One note before I begin: I'm using Visual Studio 2015 Community Edition for this column. (It's free!)

Obviously, by letting you specify the data types for the parameters you pass to your methods, TypeScript lets you be more specific with your parameters than plain-old JavaScript. However, because TypeScript is eventually compiled into JavaScript, there's at least one place where TypeScript is less flexible than the languages you're used to working with on the server.

Overloading Limits
In many languages you can have multiple methods with the same name, provided those various versions of the method all have different parameter lists. Those parameter lists can be different in two ways: They can have a different number of parameters or the parameter in a specific position can have a different type. For example, these are all acceptable overloads in C# for methods that share the name GetFirstName:

public void GetFirstName(string fullName)
public void GetFirstName(string fullName, int pos)
public void GetFirstName(Customer fullName)

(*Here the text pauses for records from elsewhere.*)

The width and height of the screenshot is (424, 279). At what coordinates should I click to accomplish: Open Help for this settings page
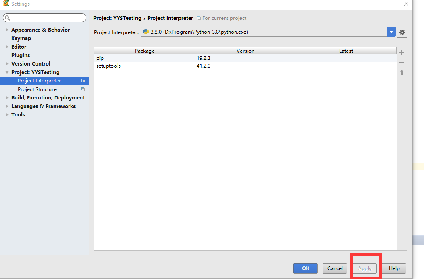coord(394,268)
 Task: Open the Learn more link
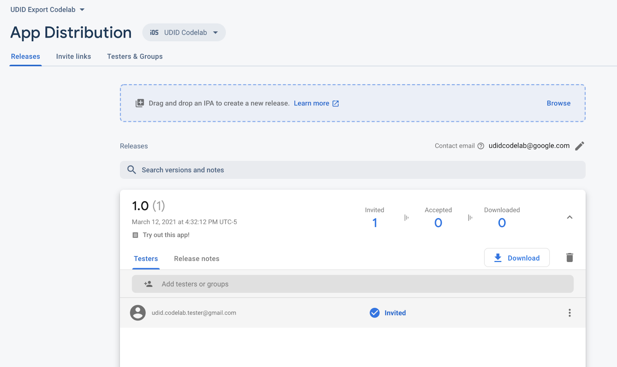(x=316, y=103)
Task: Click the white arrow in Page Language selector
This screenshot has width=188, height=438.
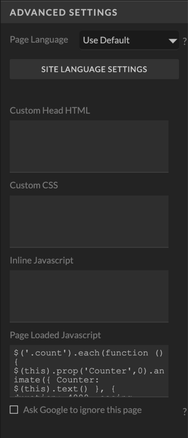Action: coord(173,41)
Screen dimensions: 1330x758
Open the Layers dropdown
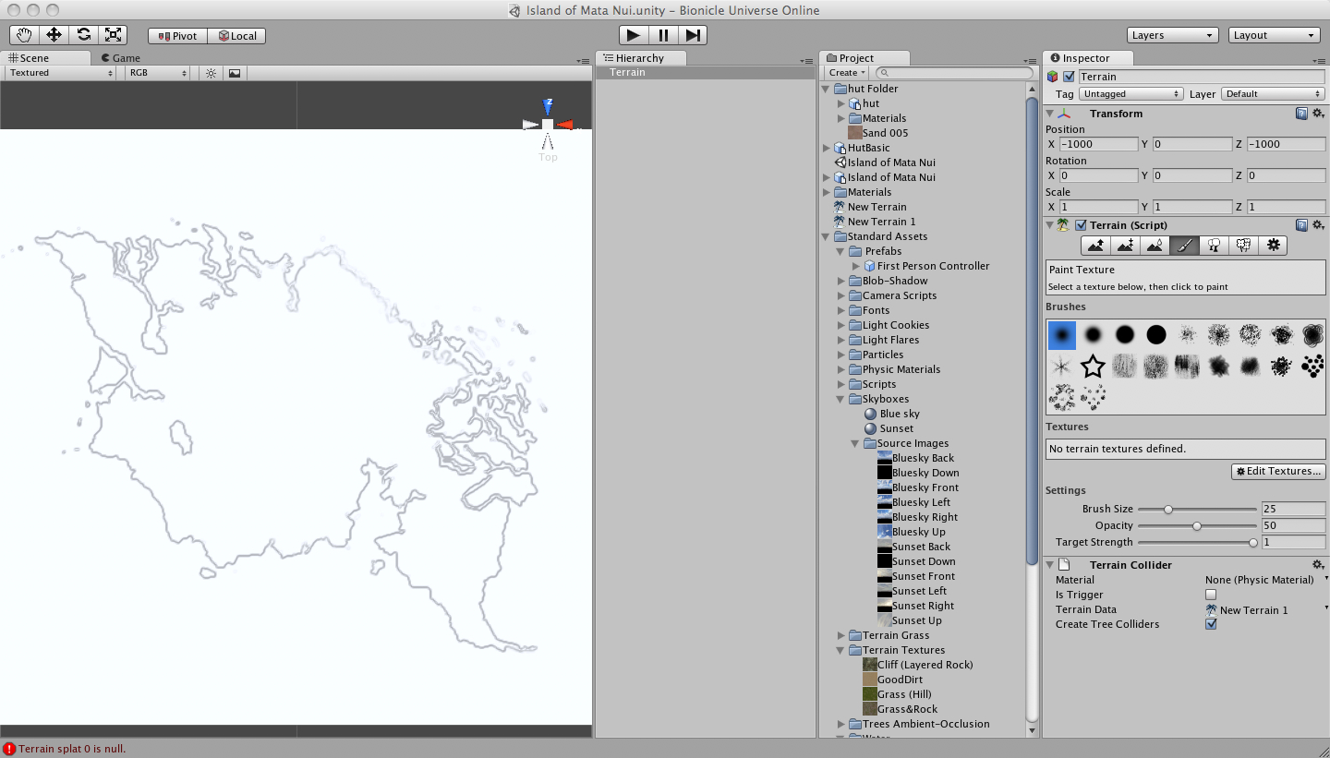pos(1173,35)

TypeScript supports the first two overloading examples because the two GetFirstName methods have a different number of parameters.

However, when TypeScript is compiled to JavaScript, all of the datatype information is stripped away. Both of my first and last name GetFirstName methods have exactly one parameter and their parameter lists only differ in data type (string vs. Customer). If the data type is ignored, as is the case in JavaScript, then the two methods are identical and it's impossible, at run time, to choose between them.

TypeScript will still let you do a version of overloading for my last two examples if you're willing to stretch the definition of "overloading." To support my first and last examples, you first need to write two GetFirstName method declarations, one accepting a string parameter and one accepting a Customer parameter. This code does that:

function GetFirstName(name: string): string;
function GetFirstName(cust: Customer): string;

You then write one GetFirstName method that accepts a single parameter of either string or Customer:

function GetFirstName(stringOrCustomer: string | Customer): string

Inside the method, you can check the type of the parameter (string or Customer) and decide what to do:

if (stringOrCustomer && typeof stringOrCustomer === "string") 
    return stringOrCustomer.substr(0, stringOrCustomer.indexOf(" "));
    return stringOrCustomer.Name.substr(0, stringOrCustomer.Name.indexOf(" "));

This is many things but, personally, I wouldn't call it overloading (though you do get IntelliSense support and type checking for the various method versions). It does, however, work.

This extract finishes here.